Tak satu pun dari pemain ini seharusnya berada dalam situasi ini, tidak peduli seberapa buruk keadaannya. Hal ini disimpulkan oleh fakta bahwa, bahkan sebelum Anda mencapai biaya yang akan dibayarkan musim panas ini, ini adalah salah satu tim dengan bayaran tertinggi yang pernah terdegradasi. Tagihan upah adalah salah satu yang tertinggi di Liga Premier.
Faktanya, Leicester telah menentang realitas ekonomi dari olahraga ini dengan cara yang sama seperti mereka menikmati salah satu pencapaian terbesar dalam olahraga ini. Mimpi yang mereka jalani mengalami kebangkitan yang paling tiba-tiba.

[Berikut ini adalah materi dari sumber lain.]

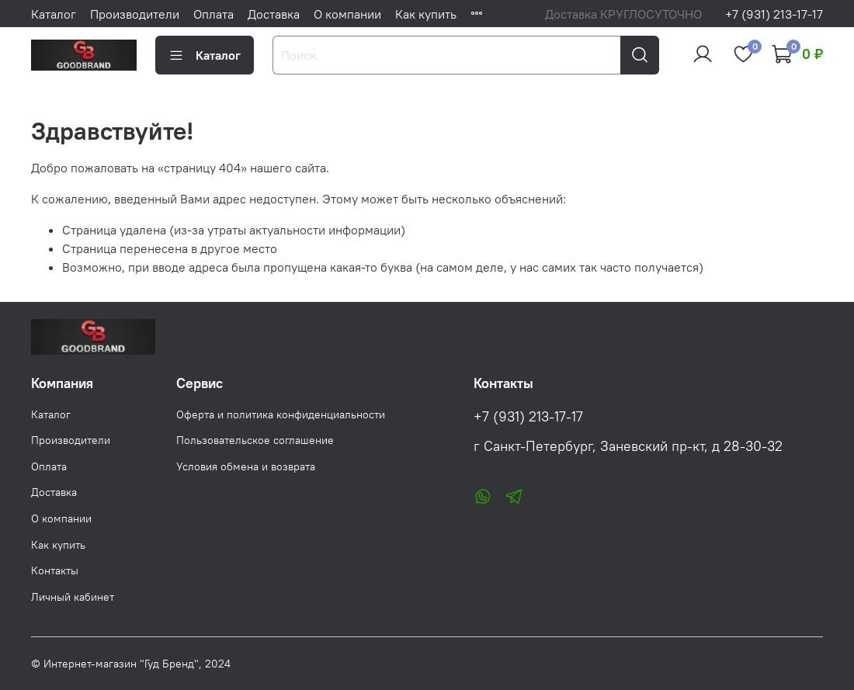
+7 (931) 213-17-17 (774, 14)
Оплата (213, 14)
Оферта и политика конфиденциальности (280, 414)
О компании (347, 14)
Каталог (53, 14)
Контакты (54, 570)
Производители (134, 14)
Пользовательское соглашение (255, 440)
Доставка (274, 14)
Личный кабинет (72, 597)
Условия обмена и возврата (245, 466)
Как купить (426, 14)
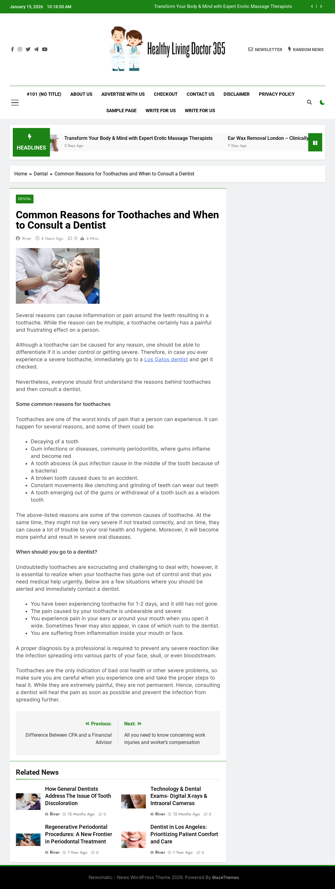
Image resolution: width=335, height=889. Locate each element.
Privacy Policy (276, 94)
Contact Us (200, 94)
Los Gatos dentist (166, 359)
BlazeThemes (225, 877)
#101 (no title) (44, 94)
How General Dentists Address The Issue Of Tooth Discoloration (78, 796)
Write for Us (161, 110)
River (26, 238)
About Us (81, 94)
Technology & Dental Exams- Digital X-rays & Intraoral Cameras (178, 796)
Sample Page (121, 110)
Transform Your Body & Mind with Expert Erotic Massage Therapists (223, 6)
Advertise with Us (123, 94)
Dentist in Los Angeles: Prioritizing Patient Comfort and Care (184, 834)
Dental (24, 199)
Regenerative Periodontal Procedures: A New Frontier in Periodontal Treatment (78, 834)
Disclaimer (237, 94)
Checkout (166, 94)
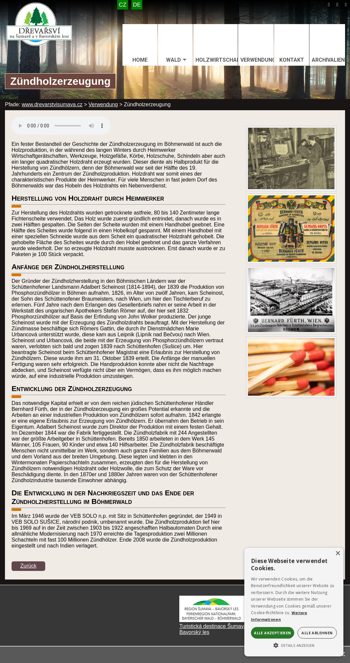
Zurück (28, 566)
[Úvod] (329, 5)
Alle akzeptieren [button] (272, 632)
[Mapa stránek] (337, 5)
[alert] (293, 602)
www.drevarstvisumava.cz (52, 104)
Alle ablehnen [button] (316, 632)
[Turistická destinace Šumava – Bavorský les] (212, 620)
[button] (294, 645)
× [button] (337, 553)
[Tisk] (345, 5)
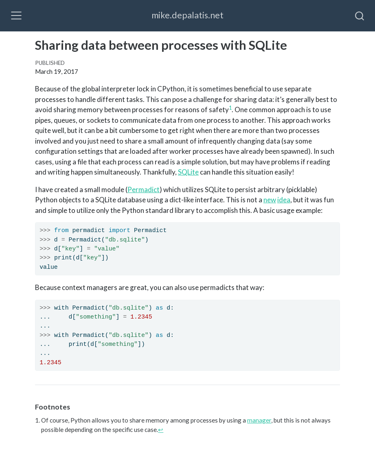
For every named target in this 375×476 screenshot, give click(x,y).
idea (283, 199)
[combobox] (360, 15)
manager (259, 420)
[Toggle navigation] (16, 15)
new (269, 199)
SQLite (188, 172)
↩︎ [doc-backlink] (160, 429)
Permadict (143, 189)
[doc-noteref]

Kualitas skuad Leicester membuat degradasi seharusnya tidak pernah terjadi
(Getty)
Tepatnya, masih ada perasaan bahwa mereka hanya “berjalan dalam tidur” ke dalam situasi ini, “terlalu bagus untuk menyerah”, semua itu. Dalam beberapa hal, kecepatan terungkapnya semua ini memastikan bahwa tidak ada seorang pun yang benar-benar memahami apa yang sebenarnya terjadi hingga semuanya terlambat.

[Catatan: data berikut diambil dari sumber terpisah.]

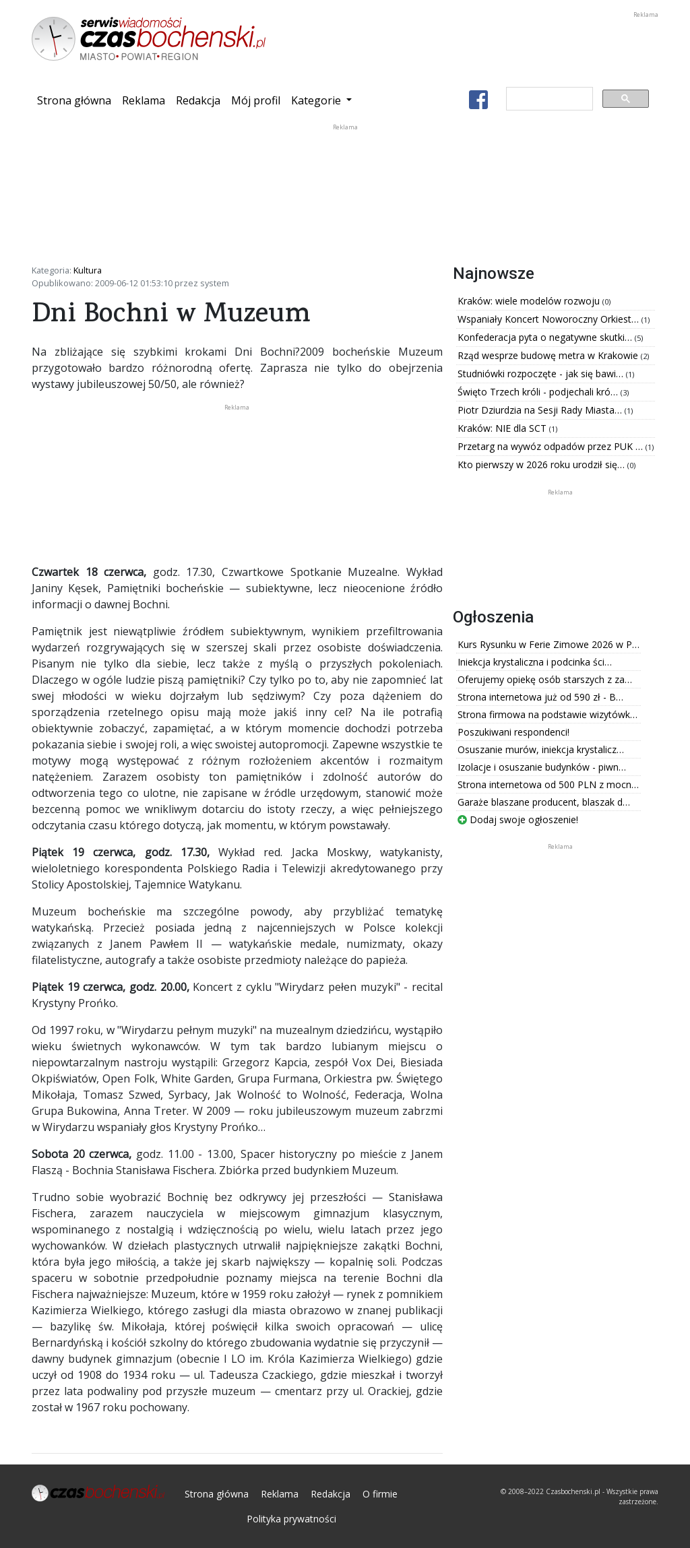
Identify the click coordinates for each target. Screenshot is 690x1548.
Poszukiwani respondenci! (513, 731)
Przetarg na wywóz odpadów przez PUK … (552, 446)
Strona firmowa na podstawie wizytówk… (547, 714)
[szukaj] (548, 99)
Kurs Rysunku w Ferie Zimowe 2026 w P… (548, 644)
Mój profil (255, 100)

Namun, jika suatu era kini hanya tinggal sejarah, bukan berarti era tersebut sepenuhnya berdampak negatif bagi masa depan. Leicester perlu menjual tetapi masih memiliki banyak keunggulan dibandingkan sisa kejuaraan. Mereka memanfaatkan kesuksesan sensasional Premier League tahun 2016 untuk membangun infrastruktur baru, ditandai dengan tempat latihan Seagrave yang sangat mengesankan. Mereka bisa segera kembali.
Ada hal lain yang perlu diakui. Selama tujuh tahun terakhir, Leicester menikmati lebih banyak kejayaan dan emosi yang lebih dalam daripada yang dinikmati kebanyakan klub sepanjang sejarah mereka. Mereka meraih kemenangan gelar paling sensasional dari semuanya. Mereka akhirnya menjuarai Piala FA, setelah sebelumnya kalah di empat final dan mendapat beban berat atas klub.
Dan itu hanya jika Anda mempertimbangkan keberhasilannya. Ini juga merupakan klub yang telah mengalami pelarian besar, sifat kepergian Nigel Pearson, penunjukan Claudio Ranieri yang mengejutkan dan pemecatan yang mengejutkan, dan istri legenda klub mereka terlibat dalam sirkus media. Tragisnya, dalam arti sebenarnya, dan dalam sesuatu yang benar-benar memerlukan pengakuan tersendiri, terjadi kematian pemilik Vichai Srivaddhanaprabha dan orang-orang yang bepergian bersamanya.
Bahkan untuk mendaftar saja sudah terlalu banyak. Tidak mengherankan jika Dean Smith mengatakan setelah pertandingan terakhir tim musim ini pada hari Minggu bahwa dia tidak dapat menjelaskan bagaimana hal itu terjadi. Namun itu bisa dilacak. Itu juga sesuatu yang bisa dilihat oleh klub lain. Salah satu kisah Liga Premier yang paling luar biasa, tentu saja, memiliki beberapa pelajaran.